France gives health workers €8bn in pay rises in response to coronavirus efforts

Health and care workers will see their wages rise by an average of $183 (£165) each month under the agreement – €450m (£407m) of which has been ring-fenced as a bonus for medics in the public sector in a bid to draw health staff from the employ of private companies.

“This is first of all recognition of those who have been on the front line in the fight against this epidemic,” said Mr Castex, who replaced Edouard Philippe as prime minister at the start of July.

France is to spend more than €8bn (£7.2bn) giving health workers a pay rise in thanks for their efforts during the coronavirus pandemic.

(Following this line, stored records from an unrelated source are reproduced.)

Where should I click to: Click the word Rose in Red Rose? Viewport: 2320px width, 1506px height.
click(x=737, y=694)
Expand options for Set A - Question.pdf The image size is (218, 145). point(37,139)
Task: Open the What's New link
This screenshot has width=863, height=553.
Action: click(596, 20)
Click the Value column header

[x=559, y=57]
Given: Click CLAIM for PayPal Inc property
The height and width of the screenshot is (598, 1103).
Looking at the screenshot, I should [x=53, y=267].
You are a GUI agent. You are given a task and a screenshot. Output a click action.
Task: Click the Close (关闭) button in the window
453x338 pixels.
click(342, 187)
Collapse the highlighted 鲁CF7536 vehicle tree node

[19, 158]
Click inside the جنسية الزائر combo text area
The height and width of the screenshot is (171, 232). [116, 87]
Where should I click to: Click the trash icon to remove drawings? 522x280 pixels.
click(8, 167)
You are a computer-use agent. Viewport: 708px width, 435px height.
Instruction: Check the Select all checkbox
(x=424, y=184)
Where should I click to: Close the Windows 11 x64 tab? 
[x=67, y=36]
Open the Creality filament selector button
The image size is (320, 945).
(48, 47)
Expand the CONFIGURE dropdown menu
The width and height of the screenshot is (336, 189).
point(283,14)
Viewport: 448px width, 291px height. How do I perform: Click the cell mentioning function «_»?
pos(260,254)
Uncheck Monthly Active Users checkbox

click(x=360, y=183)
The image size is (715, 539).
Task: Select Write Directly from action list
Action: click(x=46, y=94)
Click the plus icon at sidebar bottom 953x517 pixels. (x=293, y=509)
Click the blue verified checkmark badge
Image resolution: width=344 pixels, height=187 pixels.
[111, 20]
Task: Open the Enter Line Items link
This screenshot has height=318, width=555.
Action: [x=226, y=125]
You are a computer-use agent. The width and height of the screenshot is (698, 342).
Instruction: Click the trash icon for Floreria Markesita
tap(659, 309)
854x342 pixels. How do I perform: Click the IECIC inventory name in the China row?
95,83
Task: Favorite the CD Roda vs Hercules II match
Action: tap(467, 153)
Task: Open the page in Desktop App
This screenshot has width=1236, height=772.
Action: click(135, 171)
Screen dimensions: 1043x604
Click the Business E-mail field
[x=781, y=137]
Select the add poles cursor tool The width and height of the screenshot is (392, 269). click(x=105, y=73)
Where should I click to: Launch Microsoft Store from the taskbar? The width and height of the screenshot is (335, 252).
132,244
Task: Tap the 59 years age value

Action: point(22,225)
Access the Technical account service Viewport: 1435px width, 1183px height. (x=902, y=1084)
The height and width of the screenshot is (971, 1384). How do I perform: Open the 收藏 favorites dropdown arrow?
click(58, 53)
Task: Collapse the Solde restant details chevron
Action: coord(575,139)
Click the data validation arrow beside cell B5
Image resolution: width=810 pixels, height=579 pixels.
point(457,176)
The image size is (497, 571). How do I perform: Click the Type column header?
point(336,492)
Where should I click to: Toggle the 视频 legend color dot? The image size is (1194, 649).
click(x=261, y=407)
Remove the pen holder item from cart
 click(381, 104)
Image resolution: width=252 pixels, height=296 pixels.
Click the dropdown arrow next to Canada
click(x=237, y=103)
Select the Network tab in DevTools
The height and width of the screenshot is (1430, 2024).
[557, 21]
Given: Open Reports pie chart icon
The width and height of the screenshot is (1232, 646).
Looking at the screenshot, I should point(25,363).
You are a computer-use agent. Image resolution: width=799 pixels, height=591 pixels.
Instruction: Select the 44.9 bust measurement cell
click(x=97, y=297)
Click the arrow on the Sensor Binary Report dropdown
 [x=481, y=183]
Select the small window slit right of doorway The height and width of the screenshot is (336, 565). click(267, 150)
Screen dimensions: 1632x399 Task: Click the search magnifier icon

After seven weeks of negotiations, prime minister Jean Castex and union leaders signed the deal, which the former hailed as a “historic moment for our health system”.

“It is also a way of catching up for years of delay, for which each and every one – including perhaps myself – has their share of responsibility.”

While the French public has been rapturous in their applause and thanks to health workers during the pandemic, anger has risen over the government’s failure to demonstrate this appreciation fiscally – despite president Emmanuel Macron’s pledge at the peak of the crisis to reward health staff.

Monday’s announcement and signing ceremony fell on the eve of Bastille Day, during which a parade will be held on Paris’s Place de la Concorde. Some 1,400 nurses, doctors and carers will attend as guests of honour.

However in a signal that trouble may still lie ahead, some unions failed to back the deal, suggesting it did not go for enough in protecting services and staff.

A Paris branch of the hospital workers’ union CFE-CGC tweeted a map of protests taking place on Tuesday, urging people to denounce the “sham” deal.

Across the Channel in the UK, health workers, unions and the government have been at similar loggerheads over material displays of appreciation for the bravery and sacrifice of health workers, who the government has paid lip service to as “heroes”.

A fortnight ago, on the eve of the NHS’s 72nd anniversary, more than a dozen health unions and organisations called on the government to shelve “ministerial platitudes” and to set up imminent talks for a “beyond substantial” pay rise in 2021/22.

Pressed by Sky News to commit to a pay rise for NHS staff on the service’s anniversary, health secretary Matt Hancock refused to commit to a pay rise, but said health workers would be “rewarded”.

As Boris Johnson organised another Clap for Carers to mark the occasion, health chiefs accused chancellor Rishi Sunak of failing to live up to a pledge to give the service “whatever it needs” by refusing to give £10bn emergency funding to help preparations for a second wave of Covid-19.

There was no mention of additional funding for the health service in his emergency “mini-budget” last week.